• Exercise requirements:
• 1. Do the following statements agree with the blog post on a Museum of the NHS? For each, answer yes or no and quote the exact words from the post that decide it. (a) The students were split into four groups. (b) The students' pictures appear in the blog without their permission. (c) The students at the summer school were studying "objects with agency."
• 2. Pick up the blog post on a Museum of the NHS after its last sentence and keep writing it.

START Excerpted text

People's History of the NHS

  • 31
  • JUL

What would a Museum of the NHS look like?

by Jenny Crane

This provocative question – what would a Museum of the NHS look like? – is one which we have asked at public events and meetings throughout our research project.  We think it is a question which is deeply revealing of attitudes towards the NHS, and changing beliefs about its meaning, cultural value, and everyday place in people’s lives.  Yesterday we asked this question to a brilliant group of students participating in a Sutton Trust Summer school at the University of Warwick, where they were studying ‘objects with agency’ and in a short workshop convened by Professor Mathew Thomson.  Not to get all Buzzfeed on you, but their answers did amaze and impress us!

Placed in to four groups, the students responded to this question with remarkable open-mindedness, enthusiasm, and creativity.  The pictures which they drew – reproduced with their permission throughout this blog – gave us so many ideas for a new Museum, if anyone reading has this kind of cash available…?  Student answers also helped us to think about how young people think about the NHS, an important question for our research which often confronts the idea of a generational divide in attitudes to healthcare.

END Excerpted text
START Provided information

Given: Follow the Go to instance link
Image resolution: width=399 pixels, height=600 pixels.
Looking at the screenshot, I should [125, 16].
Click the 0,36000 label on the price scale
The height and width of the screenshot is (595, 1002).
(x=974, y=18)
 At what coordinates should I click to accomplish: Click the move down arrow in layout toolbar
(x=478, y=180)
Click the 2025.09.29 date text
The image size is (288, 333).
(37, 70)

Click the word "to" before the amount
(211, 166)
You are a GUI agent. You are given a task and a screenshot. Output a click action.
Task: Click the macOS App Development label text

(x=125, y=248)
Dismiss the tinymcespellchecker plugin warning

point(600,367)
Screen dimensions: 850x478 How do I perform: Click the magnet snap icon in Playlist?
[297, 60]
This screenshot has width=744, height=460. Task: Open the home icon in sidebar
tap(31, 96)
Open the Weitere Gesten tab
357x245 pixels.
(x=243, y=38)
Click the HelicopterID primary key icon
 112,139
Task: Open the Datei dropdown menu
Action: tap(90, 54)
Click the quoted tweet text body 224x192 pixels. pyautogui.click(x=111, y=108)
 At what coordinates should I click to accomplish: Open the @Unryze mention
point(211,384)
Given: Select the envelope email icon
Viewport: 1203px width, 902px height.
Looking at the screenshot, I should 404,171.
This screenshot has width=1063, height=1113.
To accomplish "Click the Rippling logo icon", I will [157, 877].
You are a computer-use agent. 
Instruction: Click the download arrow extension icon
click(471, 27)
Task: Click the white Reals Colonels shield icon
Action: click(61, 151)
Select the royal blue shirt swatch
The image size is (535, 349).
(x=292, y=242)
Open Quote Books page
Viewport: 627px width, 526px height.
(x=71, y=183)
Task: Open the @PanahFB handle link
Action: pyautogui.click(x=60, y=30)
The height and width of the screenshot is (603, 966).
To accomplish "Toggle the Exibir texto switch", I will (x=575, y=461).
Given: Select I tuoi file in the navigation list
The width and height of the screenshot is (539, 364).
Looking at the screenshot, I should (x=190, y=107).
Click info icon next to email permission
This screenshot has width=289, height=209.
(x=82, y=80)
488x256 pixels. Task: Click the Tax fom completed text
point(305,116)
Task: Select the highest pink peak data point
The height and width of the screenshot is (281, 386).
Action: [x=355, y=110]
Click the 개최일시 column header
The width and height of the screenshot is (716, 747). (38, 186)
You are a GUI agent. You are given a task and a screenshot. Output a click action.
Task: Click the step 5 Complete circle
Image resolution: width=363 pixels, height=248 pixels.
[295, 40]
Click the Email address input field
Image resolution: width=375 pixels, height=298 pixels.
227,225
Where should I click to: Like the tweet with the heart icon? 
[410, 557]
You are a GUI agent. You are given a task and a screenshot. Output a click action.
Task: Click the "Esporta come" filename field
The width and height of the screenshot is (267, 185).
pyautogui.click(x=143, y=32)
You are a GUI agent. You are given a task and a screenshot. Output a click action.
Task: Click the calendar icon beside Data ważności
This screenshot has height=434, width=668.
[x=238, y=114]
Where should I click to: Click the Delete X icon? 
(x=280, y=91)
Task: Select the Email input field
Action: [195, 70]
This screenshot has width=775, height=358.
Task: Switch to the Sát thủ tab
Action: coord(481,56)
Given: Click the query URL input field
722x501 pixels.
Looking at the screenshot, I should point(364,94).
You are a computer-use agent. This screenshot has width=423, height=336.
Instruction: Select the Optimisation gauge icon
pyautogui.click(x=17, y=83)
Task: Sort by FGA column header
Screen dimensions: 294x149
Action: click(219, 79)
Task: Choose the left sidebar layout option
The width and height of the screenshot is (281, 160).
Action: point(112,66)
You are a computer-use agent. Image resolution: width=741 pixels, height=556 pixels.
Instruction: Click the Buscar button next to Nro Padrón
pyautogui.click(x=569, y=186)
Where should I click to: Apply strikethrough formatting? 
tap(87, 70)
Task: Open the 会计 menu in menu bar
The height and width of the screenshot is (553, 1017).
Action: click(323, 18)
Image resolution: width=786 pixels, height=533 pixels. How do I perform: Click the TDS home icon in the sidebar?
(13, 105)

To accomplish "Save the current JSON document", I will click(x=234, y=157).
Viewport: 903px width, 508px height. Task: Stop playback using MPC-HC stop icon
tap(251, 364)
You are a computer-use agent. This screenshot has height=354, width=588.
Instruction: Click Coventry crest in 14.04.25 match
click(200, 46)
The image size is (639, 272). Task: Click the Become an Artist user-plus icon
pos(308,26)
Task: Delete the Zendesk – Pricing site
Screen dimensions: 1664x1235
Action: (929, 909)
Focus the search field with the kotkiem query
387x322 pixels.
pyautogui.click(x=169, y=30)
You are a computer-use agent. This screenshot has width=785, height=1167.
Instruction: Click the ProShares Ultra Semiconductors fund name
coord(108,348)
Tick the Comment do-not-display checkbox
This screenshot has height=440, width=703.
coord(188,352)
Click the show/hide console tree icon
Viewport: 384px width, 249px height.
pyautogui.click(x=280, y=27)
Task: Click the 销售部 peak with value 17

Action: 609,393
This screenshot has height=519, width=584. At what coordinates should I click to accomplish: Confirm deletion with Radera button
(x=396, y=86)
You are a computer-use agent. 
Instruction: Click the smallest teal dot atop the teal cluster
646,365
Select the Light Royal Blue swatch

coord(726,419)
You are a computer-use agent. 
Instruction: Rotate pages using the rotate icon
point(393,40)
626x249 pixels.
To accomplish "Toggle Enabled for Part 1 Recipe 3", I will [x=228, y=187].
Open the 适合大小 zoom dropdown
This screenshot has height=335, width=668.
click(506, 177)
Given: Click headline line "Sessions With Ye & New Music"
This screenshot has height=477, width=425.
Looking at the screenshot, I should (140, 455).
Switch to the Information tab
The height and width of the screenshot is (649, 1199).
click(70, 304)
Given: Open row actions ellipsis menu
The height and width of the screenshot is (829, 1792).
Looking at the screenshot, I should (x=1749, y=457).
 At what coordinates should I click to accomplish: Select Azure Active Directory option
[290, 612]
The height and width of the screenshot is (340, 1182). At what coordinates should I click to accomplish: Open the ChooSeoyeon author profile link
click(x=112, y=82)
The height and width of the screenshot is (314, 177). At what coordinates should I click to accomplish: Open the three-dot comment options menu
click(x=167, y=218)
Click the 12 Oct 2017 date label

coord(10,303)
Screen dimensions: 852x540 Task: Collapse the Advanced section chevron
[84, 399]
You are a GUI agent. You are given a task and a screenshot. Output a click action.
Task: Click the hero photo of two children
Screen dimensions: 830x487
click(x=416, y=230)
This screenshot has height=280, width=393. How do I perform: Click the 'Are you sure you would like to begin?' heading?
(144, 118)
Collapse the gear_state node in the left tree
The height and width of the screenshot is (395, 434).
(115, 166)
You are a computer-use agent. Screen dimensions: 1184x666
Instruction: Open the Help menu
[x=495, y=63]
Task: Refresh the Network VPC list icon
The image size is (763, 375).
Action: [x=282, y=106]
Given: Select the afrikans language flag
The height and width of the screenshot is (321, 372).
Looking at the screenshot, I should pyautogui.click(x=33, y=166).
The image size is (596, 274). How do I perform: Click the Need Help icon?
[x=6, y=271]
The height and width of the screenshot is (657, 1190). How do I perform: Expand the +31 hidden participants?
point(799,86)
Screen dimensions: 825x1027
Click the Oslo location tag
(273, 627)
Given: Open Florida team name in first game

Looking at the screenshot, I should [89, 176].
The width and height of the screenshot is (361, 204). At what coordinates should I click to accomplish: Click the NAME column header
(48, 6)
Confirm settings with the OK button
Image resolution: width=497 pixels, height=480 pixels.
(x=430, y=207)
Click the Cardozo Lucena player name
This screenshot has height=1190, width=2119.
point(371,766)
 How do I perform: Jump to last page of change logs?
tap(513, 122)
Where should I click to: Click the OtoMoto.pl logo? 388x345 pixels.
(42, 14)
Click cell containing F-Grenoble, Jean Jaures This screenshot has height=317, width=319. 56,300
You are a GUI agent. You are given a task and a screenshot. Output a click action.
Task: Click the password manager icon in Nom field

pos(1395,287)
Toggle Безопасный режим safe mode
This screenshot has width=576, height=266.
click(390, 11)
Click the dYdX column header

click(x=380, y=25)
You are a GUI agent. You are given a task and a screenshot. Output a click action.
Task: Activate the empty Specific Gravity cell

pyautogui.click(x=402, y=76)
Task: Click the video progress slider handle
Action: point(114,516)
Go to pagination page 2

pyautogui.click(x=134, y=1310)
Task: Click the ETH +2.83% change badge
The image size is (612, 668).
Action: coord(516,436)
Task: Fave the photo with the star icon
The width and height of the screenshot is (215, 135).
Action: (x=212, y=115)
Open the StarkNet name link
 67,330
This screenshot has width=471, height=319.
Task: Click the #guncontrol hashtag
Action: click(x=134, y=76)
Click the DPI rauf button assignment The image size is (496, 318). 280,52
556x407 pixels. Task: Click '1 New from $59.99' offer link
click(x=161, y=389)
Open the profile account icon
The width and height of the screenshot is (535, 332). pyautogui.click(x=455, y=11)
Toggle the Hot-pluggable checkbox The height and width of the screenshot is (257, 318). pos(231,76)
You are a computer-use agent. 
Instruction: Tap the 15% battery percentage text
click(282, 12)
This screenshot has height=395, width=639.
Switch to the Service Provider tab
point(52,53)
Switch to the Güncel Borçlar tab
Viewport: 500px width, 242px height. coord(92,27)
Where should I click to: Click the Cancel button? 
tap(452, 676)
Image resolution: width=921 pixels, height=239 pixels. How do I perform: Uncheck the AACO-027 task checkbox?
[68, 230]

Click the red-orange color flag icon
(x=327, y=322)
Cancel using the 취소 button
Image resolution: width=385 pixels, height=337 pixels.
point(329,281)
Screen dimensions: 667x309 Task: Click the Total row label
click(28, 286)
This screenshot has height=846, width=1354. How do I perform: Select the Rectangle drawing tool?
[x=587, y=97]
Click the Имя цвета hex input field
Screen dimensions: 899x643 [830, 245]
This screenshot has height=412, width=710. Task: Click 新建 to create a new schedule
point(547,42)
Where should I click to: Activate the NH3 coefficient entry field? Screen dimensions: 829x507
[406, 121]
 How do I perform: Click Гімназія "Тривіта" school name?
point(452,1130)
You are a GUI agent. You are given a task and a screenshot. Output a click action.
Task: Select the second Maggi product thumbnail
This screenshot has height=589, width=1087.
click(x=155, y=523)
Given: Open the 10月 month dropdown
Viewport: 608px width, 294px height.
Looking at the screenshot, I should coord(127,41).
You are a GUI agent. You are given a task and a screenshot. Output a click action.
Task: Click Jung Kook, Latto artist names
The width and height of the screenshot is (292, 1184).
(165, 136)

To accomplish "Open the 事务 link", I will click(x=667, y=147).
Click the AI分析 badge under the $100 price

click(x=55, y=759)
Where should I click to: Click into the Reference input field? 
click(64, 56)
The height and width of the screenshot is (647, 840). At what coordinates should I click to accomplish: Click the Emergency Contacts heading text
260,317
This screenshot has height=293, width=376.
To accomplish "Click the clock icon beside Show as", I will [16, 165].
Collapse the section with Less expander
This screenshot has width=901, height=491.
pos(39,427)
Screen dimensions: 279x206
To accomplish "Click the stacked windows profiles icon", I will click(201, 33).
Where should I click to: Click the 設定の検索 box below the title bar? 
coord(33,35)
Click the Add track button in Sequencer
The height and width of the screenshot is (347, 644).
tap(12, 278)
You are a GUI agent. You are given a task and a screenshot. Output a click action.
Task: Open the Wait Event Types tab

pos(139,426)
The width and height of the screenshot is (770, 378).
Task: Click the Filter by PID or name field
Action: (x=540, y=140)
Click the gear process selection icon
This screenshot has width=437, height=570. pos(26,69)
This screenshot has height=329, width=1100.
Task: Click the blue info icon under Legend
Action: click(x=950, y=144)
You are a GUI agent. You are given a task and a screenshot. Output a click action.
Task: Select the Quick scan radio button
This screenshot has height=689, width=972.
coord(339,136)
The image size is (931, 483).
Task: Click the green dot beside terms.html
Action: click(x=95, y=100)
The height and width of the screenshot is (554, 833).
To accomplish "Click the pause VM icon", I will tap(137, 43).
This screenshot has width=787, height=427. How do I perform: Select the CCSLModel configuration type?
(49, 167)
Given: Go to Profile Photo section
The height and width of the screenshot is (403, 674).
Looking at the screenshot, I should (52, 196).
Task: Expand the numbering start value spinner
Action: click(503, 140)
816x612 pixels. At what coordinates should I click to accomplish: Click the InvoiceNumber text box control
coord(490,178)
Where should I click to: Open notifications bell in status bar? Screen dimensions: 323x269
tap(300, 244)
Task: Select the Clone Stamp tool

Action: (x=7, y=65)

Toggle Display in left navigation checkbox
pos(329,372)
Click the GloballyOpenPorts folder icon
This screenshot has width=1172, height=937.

END Provided information

• Answers per task:
• 1.
(a) Yes: "Placed in to four groups"
(b) No: "reproduced with their permission throughout this blog"
(c) Yes: "where they were studying ‘objects with agency’"

• 2.
Interestingly for us, the students’ lovely pictures revealed that they already had significant factual knowledge of NHS history.  Two of the Museums featured statues of Aneurin Bevan, the Minister of Health when the service was founded, demonstrative of the important place of this founder-politician in national and cultural memory.  The students’ drawings also revealed an interest in this history and in breaking down chronology: while most Museums were ordered chronologically, not all were, and indeed the chronological Museums were organised differently, one by decade as ‘1940s’, ‘1950s’, etc and one from 1948-1958, 1958-1968, etc.  The students interest in history was entwined with concern about the future of the NHS, and two of the Museums had spaces where members of the public would debate this.  Another Museum featured a space to discuss ‘current affairs’, and plans to acquire the famous ‘Brexit Bus’ promising £350m per week to the NHS

Pleasingly for us, students were also interested in the NHS in culture, and one Museum featured a screening room which would show documentaries about the NHS, as well as popular television shows such as Casualty and 24 hours in A&E.  Students also thought of the perception of the NHS as a miracle-worker, and one Museum centred around a fountain of holy water, testament to the progress of modern medicine today.  Looking closely at these images further shows that the students grappled with key questions of our project: by placing galleries looking at vaccinations, surgery, and drugs alongside those looking at ‘personal stories’, they explored how medicine relates to the NHS, and how individual experiences shape our thinking of national institutions.  Students also placed the everyday and mundane parts of medicine – such as glasses, uniforms, teeth, and nursing homes – alongside famed politicians and surgical innovations, reflecting our interest in how the everyday is inflected by, and powerful in, the political.  Three of the four Museums that the students created made special space to assess women’s health and women’s medicine, reflecting, again, our research interests in the limitations and reach of this ‘universal’ Service.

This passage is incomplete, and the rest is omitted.